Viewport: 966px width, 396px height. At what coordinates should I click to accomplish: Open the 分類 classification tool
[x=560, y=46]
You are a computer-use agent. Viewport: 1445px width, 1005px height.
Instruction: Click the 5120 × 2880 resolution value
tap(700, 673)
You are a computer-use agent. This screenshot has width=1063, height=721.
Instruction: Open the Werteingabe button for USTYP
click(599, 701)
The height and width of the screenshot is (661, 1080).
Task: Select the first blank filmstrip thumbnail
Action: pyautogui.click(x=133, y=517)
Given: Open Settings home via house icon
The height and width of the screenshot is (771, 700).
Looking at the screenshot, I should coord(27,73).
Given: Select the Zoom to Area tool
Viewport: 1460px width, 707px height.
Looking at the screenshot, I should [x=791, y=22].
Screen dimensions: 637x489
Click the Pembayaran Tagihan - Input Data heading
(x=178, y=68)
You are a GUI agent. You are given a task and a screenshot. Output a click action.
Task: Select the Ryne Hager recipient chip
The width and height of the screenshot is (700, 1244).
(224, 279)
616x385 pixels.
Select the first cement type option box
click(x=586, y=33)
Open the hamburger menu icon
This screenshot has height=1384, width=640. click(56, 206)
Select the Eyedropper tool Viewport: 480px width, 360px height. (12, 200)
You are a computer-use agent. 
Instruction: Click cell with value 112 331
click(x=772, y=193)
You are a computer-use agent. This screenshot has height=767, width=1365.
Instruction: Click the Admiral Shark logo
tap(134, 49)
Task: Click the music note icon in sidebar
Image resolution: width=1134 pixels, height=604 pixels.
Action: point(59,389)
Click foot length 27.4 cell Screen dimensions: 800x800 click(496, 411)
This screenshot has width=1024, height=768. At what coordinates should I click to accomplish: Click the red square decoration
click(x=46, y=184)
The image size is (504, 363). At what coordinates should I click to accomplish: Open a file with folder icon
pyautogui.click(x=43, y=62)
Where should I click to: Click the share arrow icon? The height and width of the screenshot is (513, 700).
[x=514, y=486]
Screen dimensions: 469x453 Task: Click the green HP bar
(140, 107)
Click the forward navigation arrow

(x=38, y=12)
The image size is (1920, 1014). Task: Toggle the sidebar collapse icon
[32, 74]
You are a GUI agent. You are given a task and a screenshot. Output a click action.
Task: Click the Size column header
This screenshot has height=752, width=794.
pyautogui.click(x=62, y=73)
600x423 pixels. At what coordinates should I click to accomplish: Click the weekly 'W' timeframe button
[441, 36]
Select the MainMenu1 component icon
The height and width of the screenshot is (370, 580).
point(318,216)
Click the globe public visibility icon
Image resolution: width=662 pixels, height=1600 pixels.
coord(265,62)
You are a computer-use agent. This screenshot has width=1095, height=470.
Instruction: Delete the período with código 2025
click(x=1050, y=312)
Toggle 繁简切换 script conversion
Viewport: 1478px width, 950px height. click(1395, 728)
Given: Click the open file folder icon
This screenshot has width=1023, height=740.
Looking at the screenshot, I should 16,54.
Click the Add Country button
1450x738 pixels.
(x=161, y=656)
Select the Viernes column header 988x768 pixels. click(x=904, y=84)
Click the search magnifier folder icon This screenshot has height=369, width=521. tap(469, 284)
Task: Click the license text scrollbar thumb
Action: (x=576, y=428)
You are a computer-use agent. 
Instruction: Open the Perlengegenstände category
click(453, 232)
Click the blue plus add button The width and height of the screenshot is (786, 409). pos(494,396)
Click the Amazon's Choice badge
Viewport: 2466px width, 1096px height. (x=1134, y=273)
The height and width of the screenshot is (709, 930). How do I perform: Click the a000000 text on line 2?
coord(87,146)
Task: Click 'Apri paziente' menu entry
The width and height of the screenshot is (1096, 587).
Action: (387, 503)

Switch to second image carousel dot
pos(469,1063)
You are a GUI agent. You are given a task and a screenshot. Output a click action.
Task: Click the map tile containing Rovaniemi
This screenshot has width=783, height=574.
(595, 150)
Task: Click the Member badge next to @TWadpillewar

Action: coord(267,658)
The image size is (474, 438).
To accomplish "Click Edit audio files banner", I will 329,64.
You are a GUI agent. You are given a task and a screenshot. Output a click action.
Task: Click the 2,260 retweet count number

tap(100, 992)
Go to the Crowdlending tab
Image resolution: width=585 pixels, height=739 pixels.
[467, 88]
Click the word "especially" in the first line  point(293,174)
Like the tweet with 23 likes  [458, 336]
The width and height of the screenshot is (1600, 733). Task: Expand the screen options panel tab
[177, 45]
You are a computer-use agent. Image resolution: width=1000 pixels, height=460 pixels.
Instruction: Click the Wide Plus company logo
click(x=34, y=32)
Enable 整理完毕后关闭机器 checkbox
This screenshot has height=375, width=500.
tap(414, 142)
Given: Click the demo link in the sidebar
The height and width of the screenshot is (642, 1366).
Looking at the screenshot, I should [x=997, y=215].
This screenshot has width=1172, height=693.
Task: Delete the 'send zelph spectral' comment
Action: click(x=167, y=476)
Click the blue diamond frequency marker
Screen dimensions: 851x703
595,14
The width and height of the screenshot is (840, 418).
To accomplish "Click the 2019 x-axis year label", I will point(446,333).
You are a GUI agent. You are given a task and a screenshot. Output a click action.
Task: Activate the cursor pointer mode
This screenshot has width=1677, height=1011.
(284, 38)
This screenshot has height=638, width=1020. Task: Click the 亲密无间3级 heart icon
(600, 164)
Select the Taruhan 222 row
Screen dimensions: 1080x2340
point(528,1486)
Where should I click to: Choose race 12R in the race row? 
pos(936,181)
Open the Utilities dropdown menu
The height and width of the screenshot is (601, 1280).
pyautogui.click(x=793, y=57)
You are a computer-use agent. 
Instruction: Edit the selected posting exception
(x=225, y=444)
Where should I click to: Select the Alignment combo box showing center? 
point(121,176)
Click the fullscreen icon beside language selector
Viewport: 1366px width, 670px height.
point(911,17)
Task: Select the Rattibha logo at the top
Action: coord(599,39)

▶ Required action
Would you copy every line of the entries in which "computer" appears?

▶ Answer
You are a computer-use agent. Viewport: 1445px width, 1005px height.
You are a computer-use agent. This screenshot has width=1063, height=721.
You are a computer-use agent. 
You are a computer-use agent. This screenshot has height=767, width=1365.
You are a computer-use agent. This screenshot has width=1095, height=470.
You are a computer-use agent. 
You are a computer-use agent. Image resolution: width=1000 pixels, height=460 pixels.
You are a computer-use agent. 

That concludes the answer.